WHAT IS NEEDED: Write out, word for word, every line from the one containing "Task: Click the 977 mm. value" through the final line of the records.

DATA TO EXAMINE:
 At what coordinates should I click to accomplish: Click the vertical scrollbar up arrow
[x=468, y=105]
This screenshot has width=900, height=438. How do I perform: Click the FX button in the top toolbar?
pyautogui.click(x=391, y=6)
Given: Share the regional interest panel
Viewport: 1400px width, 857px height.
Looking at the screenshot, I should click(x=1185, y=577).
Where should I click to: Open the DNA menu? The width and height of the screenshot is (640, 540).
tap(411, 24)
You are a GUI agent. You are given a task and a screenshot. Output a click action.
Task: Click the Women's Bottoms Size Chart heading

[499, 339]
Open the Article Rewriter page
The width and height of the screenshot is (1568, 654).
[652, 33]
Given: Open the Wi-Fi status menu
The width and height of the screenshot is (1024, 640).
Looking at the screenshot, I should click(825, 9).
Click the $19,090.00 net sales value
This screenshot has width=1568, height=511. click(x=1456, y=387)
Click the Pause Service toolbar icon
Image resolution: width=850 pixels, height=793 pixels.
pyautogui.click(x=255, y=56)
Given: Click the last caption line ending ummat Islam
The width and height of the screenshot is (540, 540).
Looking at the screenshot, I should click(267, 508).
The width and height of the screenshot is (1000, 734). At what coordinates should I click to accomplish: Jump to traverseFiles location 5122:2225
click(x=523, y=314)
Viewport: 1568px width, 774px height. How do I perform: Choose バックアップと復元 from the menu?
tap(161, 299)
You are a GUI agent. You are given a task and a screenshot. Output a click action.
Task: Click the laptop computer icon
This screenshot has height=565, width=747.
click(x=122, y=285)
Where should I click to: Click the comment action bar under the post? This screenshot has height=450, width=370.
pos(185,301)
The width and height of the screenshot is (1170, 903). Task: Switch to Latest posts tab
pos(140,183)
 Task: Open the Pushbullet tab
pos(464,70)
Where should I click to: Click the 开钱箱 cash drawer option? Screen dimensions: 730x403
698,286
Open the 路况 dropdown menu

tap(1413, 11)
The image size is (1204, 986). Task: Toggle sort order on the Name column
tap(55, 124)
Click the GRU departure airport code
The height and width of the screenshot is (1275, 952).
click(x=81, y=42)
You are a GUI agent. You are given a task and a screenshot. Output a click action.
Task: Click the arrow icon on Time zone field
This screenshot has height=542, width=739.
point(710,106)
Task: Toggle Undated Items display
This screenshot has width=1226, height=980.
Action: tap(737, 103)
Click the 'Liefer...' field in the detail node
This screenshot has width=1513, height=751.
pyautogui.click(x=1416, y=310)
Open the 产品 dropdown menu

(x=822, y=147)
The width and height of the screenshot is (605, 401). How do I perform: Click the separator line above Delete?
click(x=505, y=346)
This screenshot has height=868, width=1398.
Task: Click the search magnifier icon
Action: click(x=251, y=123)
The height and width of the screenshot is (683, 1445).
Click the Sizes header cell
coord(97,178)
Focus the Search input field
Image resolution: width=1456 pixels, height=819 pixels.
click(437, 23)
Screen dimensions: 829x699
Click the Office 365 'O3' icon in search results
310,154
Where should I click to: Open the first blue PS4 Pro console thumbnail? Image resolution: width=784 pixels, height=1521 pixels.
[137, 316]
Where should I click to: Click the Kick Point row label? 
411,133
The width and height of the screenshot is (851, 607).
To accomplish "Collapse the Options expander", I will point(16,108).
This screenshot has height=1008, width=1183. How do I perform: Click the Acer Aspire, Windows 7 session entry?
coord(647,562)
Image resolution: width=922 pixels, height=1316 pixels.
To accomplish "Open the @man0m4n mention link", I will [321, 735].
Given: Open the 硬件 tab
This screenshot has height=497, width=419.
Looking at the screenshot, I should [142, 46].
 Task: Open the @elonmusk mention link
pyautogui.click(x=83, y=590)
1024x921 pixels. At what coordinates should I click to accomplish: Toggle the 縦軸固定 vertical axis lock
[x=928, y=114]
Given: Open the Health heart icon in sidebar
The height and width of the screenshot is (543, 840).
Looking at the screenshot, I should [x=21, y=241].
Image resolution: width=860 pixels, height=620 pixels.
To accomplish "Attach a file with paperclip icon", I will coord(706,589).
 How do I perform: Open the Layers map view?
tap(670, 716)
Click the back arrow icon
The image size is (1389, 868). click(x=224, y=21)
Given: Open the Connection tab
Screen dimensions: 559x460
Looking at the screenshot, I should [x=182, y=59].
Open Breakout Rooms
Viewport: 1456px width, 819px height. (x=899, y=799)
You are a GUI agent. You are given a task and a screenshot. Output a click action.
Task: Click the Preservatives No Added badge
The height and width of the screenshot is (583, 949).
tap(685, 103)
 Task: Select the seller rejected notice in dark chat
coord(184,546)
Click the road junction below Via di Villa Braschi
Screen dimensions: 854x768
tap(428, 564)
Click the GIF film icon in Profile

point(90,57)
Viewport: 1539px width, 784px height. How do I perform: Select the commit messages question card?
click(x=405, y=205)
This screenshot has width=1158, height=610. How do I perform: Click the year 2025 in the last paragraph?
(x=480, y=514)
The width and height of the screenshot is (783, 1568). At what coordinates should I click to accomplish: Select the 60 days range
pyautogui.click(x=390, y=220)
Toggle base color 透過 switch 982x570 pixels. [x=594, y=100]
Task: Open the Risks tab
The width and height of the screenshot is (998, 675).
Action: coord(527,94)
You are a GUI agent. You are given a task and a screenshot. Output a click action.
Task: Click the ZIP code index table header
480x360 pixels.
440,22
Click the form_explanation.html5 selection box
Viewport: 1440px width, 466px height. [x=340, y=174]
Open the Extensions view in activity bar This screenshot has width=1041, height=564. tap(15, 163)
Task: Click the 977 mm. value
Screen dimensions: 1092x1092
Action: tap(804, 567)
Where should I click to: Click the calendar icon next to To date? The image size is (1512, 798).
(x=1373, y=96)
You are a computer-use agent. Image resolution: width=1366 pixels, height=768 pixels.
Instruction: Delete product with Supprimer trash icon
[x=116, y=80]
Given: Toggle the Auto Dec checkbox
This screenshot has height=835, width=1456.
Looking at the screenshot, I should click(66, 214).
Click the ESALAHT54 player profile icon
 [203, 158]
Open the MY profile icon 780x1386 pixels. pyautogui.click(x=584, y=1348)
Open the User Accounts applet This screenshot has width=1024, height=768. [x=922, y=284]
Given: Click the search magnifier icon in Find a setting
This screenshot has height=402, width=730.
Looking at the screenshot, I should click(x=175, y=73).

ANSWER BOX:
Task: Click the 977 mm. value
Screen dimensions: 1092x1092
Action: tap(804, 567)
Where should I click to: Click the calendar icon next to To date? The image size is (1512, 798).
(x=1373, y=96)
You are a computer-use agent. Image resolution: width=1366 pixels, height=768 pixels.
Instruction: Delete product with Supprimer trash icon
[x=116, y=80]
Given: Toggle the Auto Dec checkbox
This screenshot has height=835, width=1456.
Looking at the screenshot, I should click(66, 214).
Click the ESALAHT54 player profile icon
 [203, 158]
Open the MY profile icon 780x1386 pixels. pyautogui.click(x=584, y=1348)
Open the User Accounts applet This screenshot has width=1024, height=768. [x=922, y=284]
Given: Click the search magnifier icon in Find a setting
This screenshot has height=402, width=730.
Looking at the screenshot, I should click(x=175, y=73).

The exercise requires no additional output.